As it is noticed from table (2),the maximum dry unit weight increases until it reaches a maximum value (corresponding to the peak in figure = 2.26 g /cm3 ) then it start to decrease. This is because the soil voids initially are partially filled with water, and the remained are filled with air. During the experiment and as more water is added, the dry unit weight of compaction increases and the efficiency of the compaction process increases due to the effect of water which is acting as a lubricating agent, and break the inter-molecular bonds, the void spaces become smaller, and the amount of air in the voids decrease ( the degree of saturation increases) as water replace the air in the voids . After a certain amount of water is added ( which is OMC =5.05%) , the water takes up the spaces that would have been occupied by the solid particles, which results in a decrease in the dry unit weight and in efficiency of compaction.

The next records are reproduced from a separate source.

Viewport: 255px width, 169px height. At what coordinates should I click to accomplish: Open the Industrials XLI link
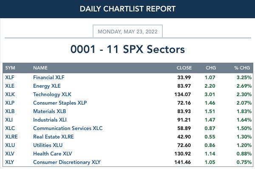pyautogui.click(x=50, y=120)
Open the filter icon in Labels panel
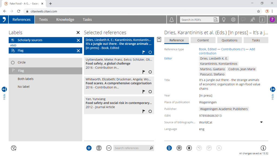 click(x=13, y=148)

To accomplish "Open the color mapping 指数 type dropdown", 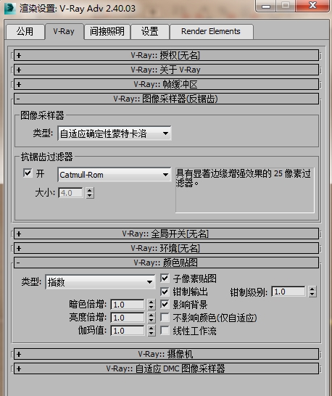I will click(100, 282).
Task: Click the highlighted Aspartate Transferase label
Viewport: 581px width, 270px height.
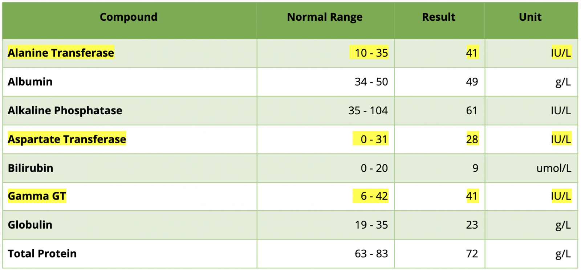Action: (x=67, y=139)
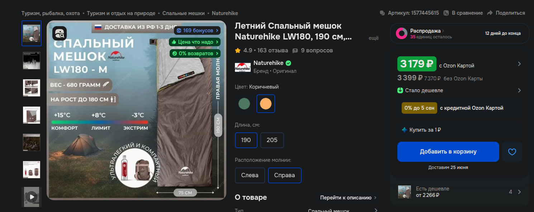This screenshot has height=212, width=534.
Task: Open the Спальные мешки breadcrumb
Action: (183, 13)
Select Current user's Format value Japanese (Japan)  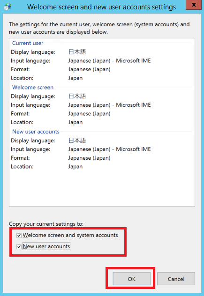coord(89,69)
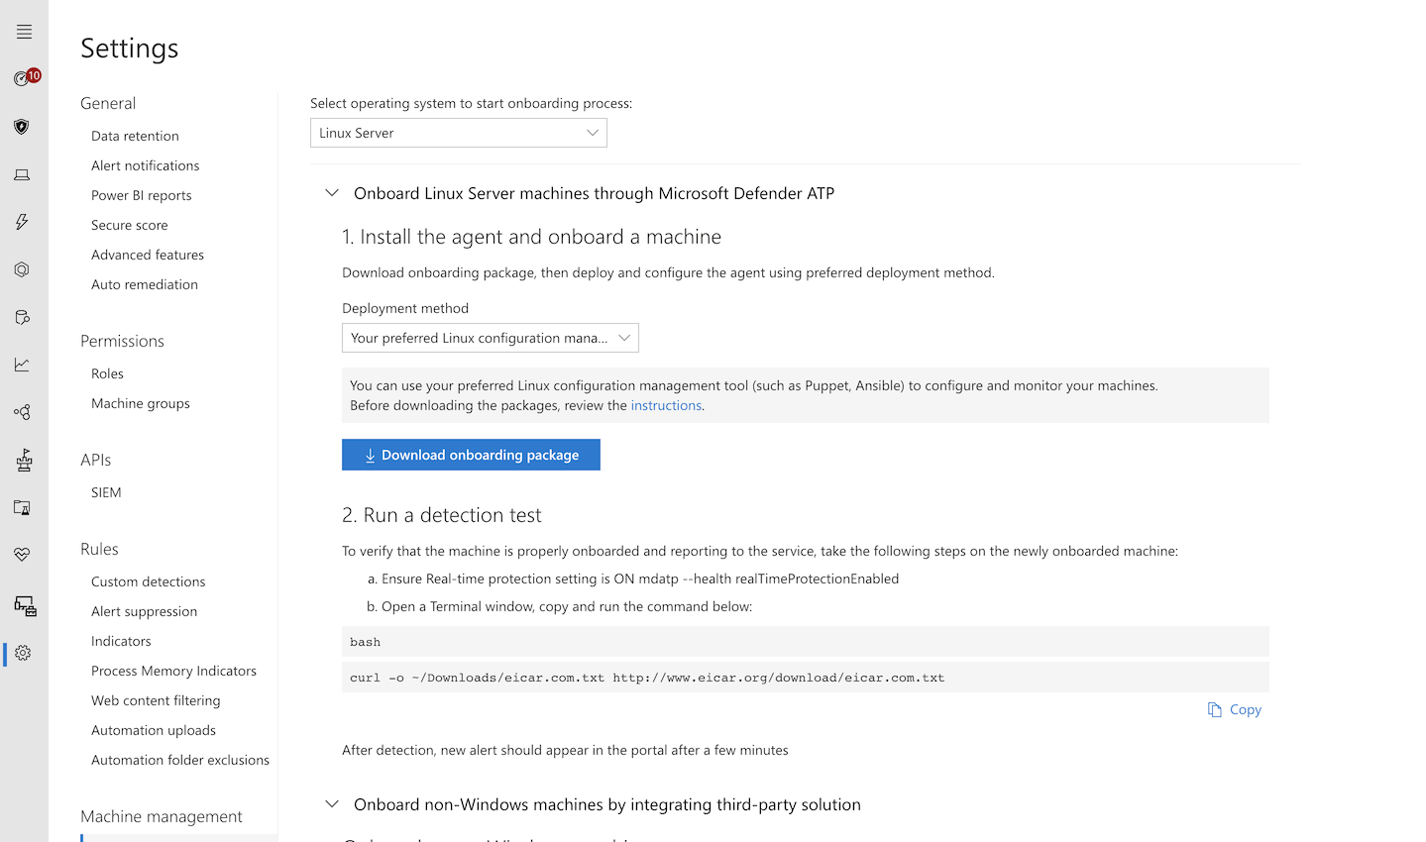Click the settings gear icon in sidebar
This screenshot has width=1426, height=842.
pos(23,653)
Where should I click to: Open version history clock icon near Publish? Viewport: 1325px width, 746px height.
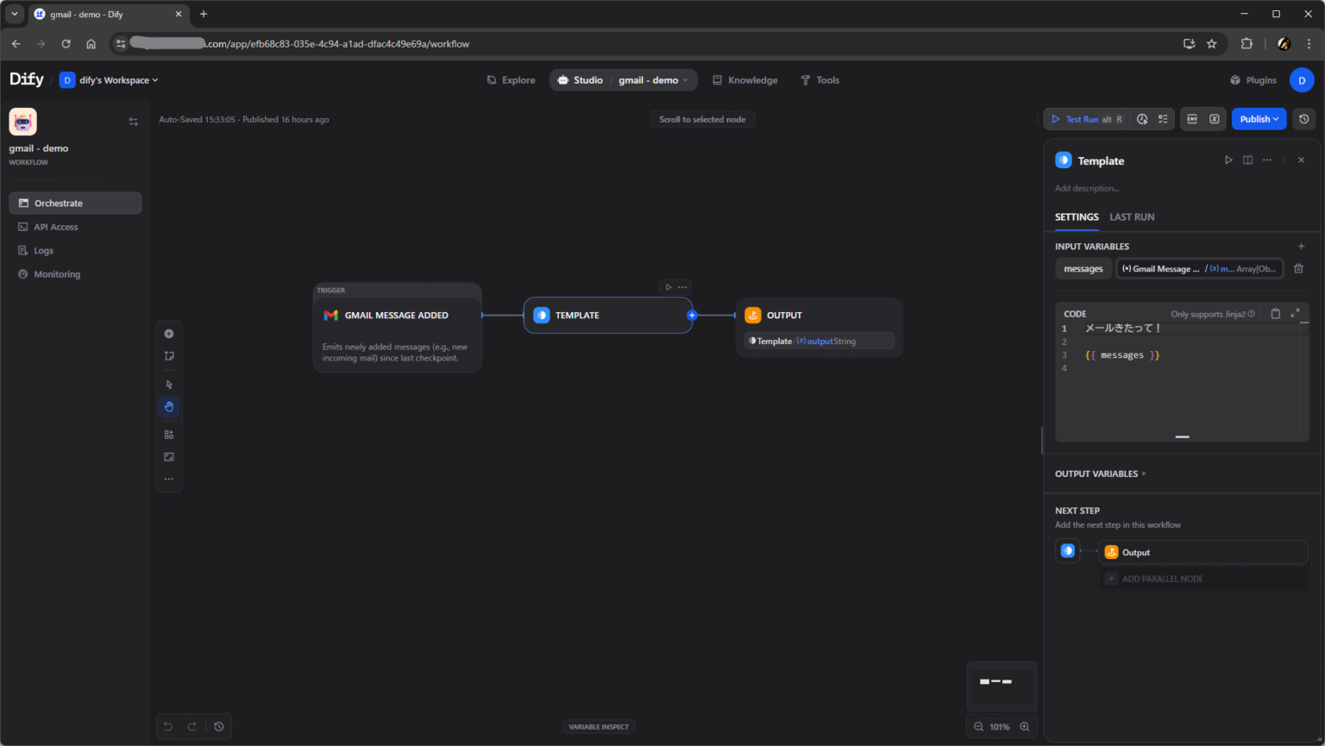1303,119
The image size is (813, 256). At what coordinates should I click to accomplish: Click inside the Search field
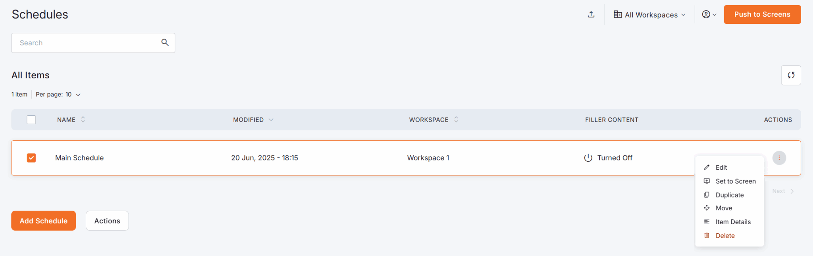pyautogui.click(x=79, y=43)
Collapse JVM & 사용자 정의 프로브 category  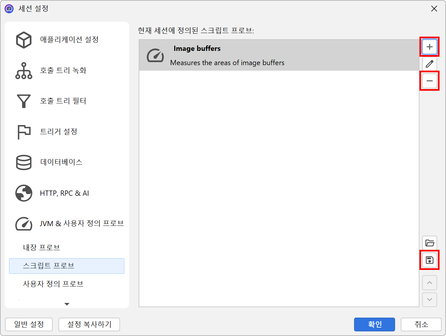tap(81, 224)
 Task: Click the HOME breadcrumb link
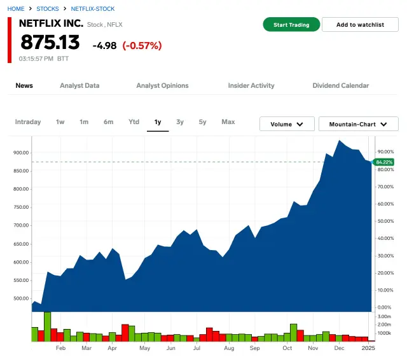point(16,9)
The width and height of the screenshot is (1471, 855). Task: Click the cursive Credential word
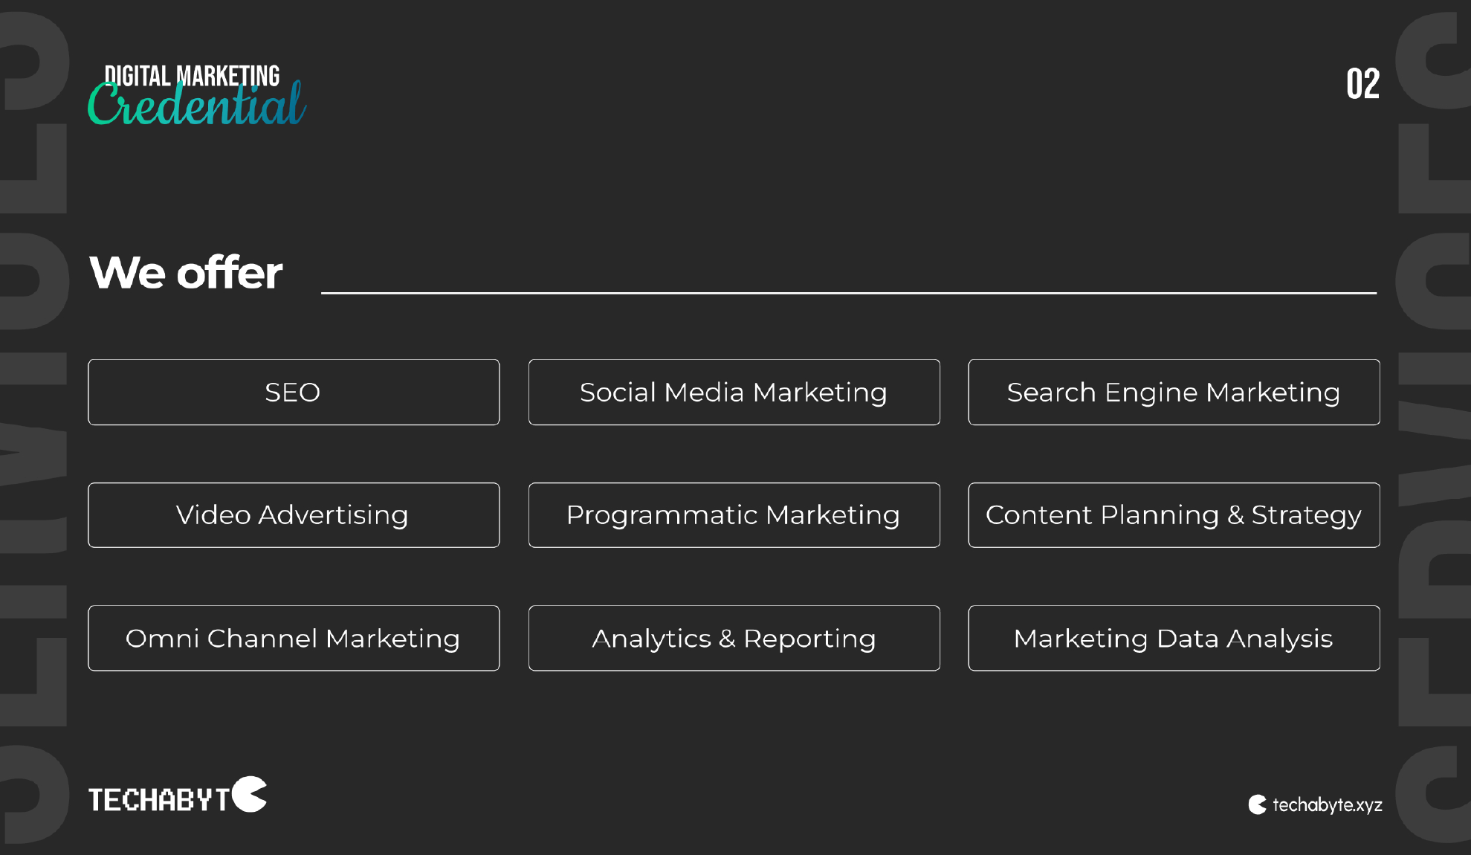[197, 104]
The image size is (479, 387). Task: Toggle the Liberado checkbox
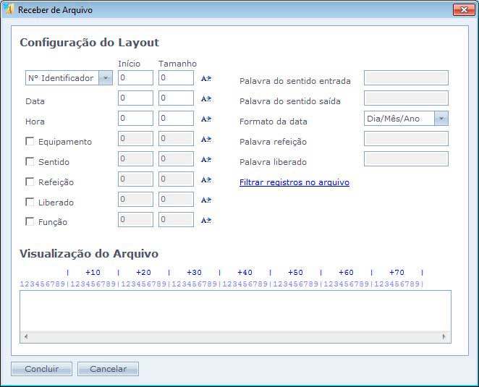pos(30,202)
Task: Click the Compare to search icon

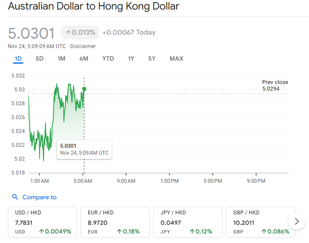Action: [x=15, y=197]
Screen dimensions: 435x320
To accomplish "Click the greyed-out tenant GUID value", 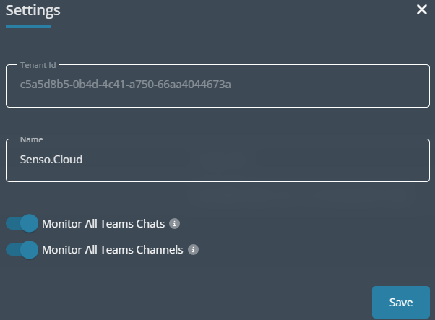I will click(x=126, y=85).
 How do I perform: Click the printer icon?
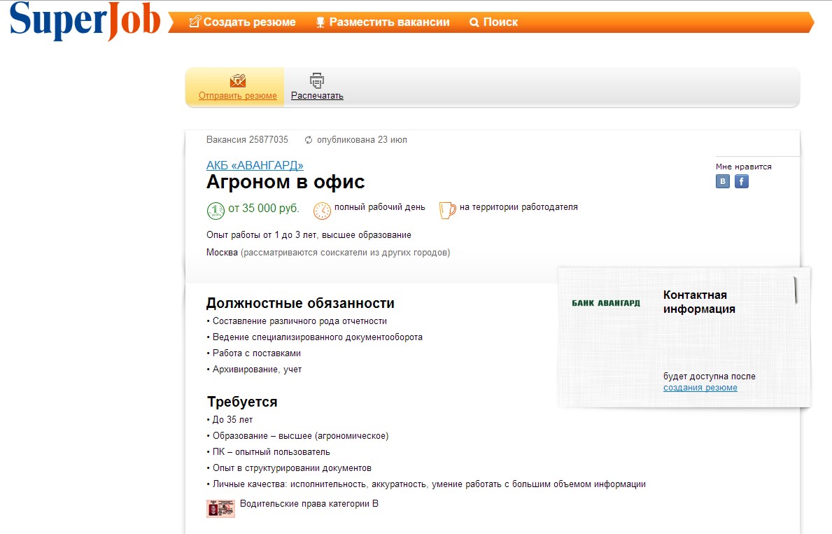317,80
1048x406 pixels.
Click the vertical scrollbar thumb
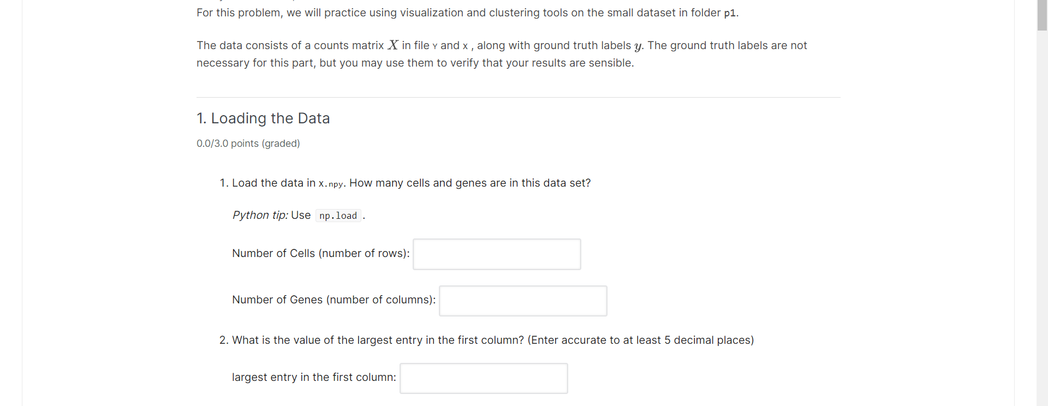1042,15
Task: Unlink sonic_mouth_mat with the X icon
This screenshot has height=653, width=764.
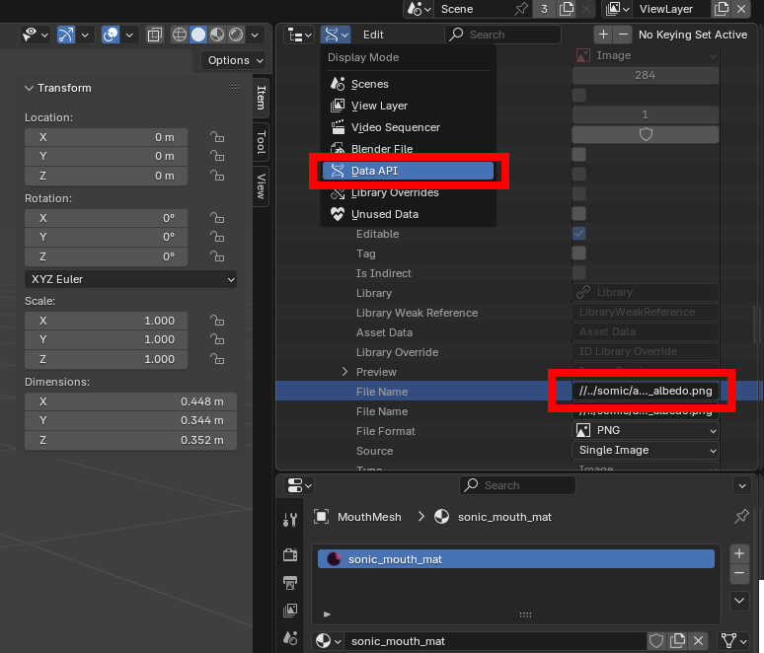Action: click(698, 641)
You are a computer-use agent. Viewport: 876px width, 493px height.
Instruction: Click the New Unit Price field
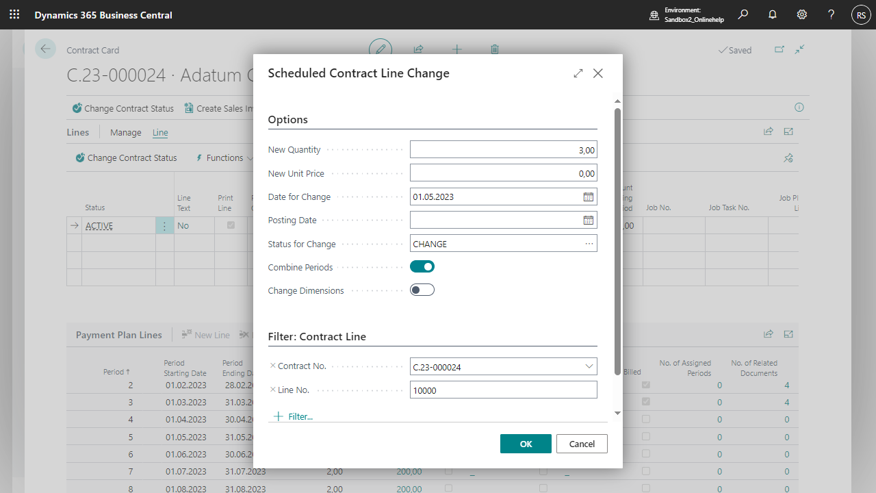click(503, 174)
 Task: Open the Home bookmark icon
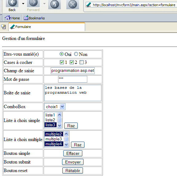(7, 18)
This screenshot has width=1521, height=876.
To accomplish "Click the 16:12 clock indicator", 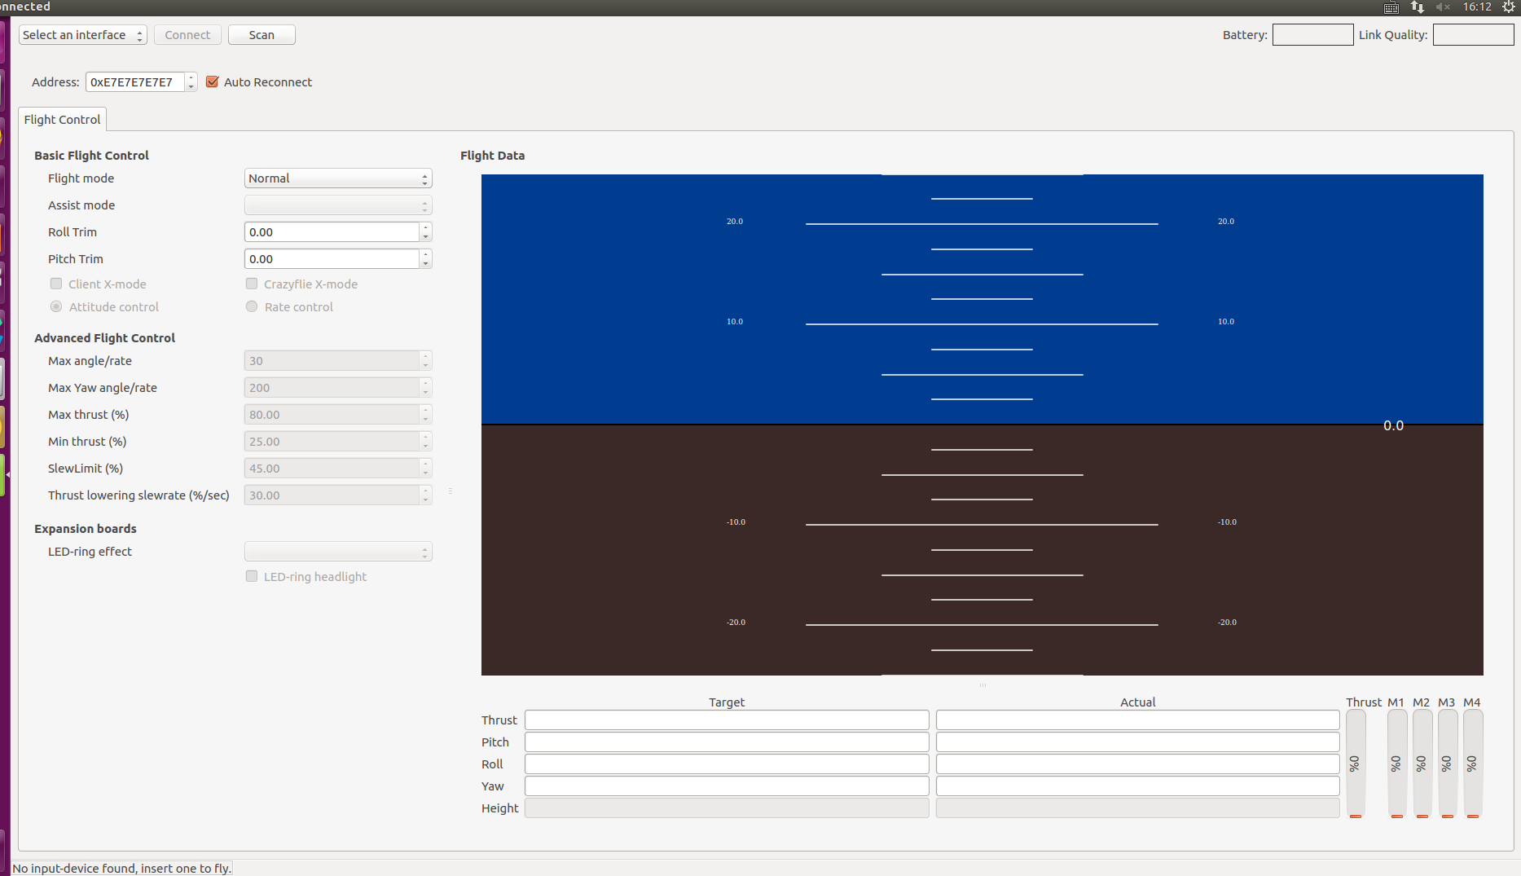I will [1477, 7].
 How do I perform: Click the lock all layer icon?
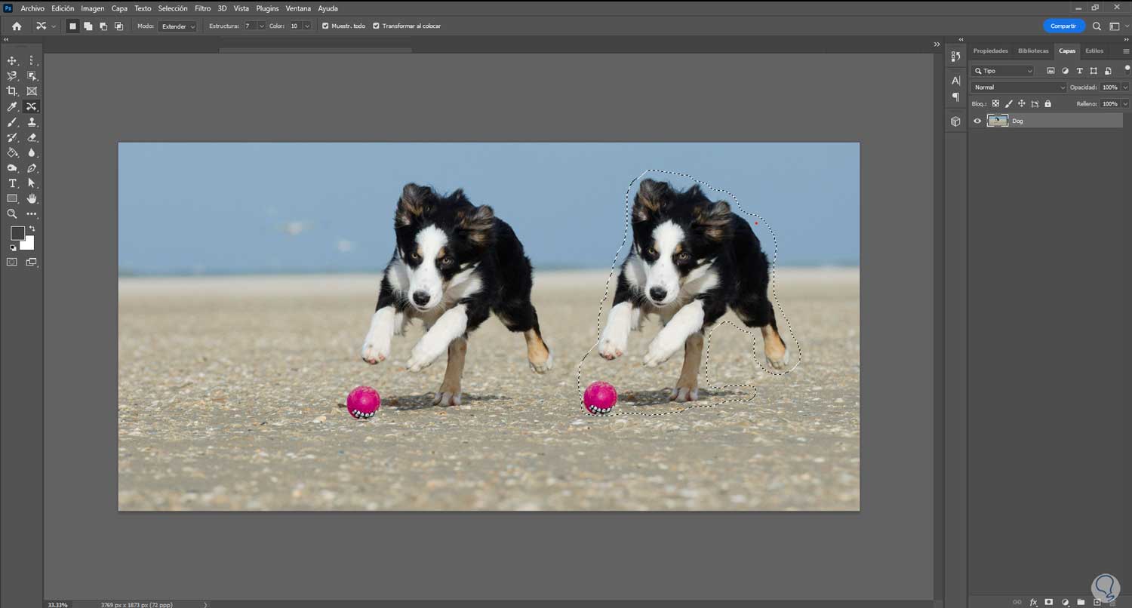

The left side of the curve in figure(1) is the dry side corresponding to decreasing dry unit weight. Whereas the right side is referred to as the wet side which is corresponding to decreasing dry unit weight.

It is always preferred to get values of max dry unit weight which is corresponding to the OMC to get relative degree of compaction (R=1) but , it is difficult so, it is preferred to be in the dry side over being at the wet side (more controllable).

As shown from table (3), the maximum compaction when the soil is fully compacted and there is no voids between the particles is the point where theoretical maximum dry unit weight is obtained (the degree of saturation(S) = 100%)

For figure (2) which shows the linear relation of γzav with moisture content. The line of zero air void is always located to the right of the curve of ( γdry Vs. w%), and will never intersect it.

In conclusion , in order to improve the engineering properties if a soil , it is required for earth work to achieve a compacted field dry unit weight of 90% to 95% of the maximum dry unit weight from laboratory by modified proctor test.

Engineering use:

The compaction of soils is of great importance in the construction of almost every significant structure built on soil. Compaction is used to improve the strength of the soil, giving it the ability to withstand heavy and important structures. Not only that, but a well compacted soil reduces seepage of water, soil settlement, and provides greater stability. Although soil compaction in the field is usually done using heavy mechanical equipment, the modified proctor could be viewed as smaller scaled compaction equipment. When compaction is performed on a sample of soil using the modified proctor, valuable results are obtained, and which reflect the actual characteristics of the soil in the field. These results are then used as guiding lines for the field compaction process.


DAS, Principles of Geotechnical engineering, third edition .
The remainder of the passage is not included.